CMS/State Collaboration on Improper Payments

  • CMS collaborates with states in many ways to share information and help to ensure they maintain the proper documentation to demonstrate that payments are being made correctly. Examples include:
    • Medicaid Eligibility Quality Control (MEQC) Program: Under the MEQC program, states design and conduct pilots to evaluate the processes that determine an individual’s eligibility for Medicaid and CHIP benefits. States have flexibility in designing pilots to focus on vulnerable or error-prone areas as identified by the PERM program and state. The MEQC program also reviews eligibility determinations that are not reviewed under the PERM program, such as denials and terminations.
    • State PERM Corrective Action Plan Oversight: CMS works with states to coordinate state development of corrective action plans to address each error and deficiency identified during the PERM cycle. After each state submits the corrective action plan, CMS monitors each state’s progress in implementing effective corrective actions. Throughout the process, CMS also provides training opportunities to ensure compliance with federal policies.
    • State Medicaid Provider Screening and Enrollment Data and Tools: CMS shares certain Medicare data to assist states with meeting Medicaid screening and enrollment requirements. For instance, CMS shares the Medicare provider enrollment record via the Medicare Provider Enrollment, Chain, and Ownership System (PECOS) and offers a data compare service allowing states and territories to rely on Medicare’s provider screening in lieu of conducting a separate state screening, this is particularly helpful during revalidation.
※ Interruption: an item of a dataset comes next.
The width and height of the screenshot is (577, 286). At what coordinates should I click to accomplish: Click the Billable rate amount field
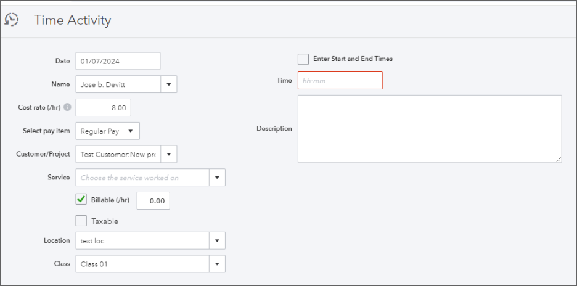pos(153,201)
    • Enhanced Assistance on State Medicaid Provider Screening and Enrollment: CMS provides ongoing guidance, education, and outreach to states on federal requirements for Medicaid provider screening and enrollment. CMS also assesses provider screening and enrollment compliance, provides technical assistance, and offers states the opportunity to leverage Medicare screening and enrollment activities.
    • Medicaid Integrity Institute (MII): CMS offers training, technical assistance, and support to state Medicaid program integrity officials through the MII. More information is located at the Medicaid Integrity Institute website.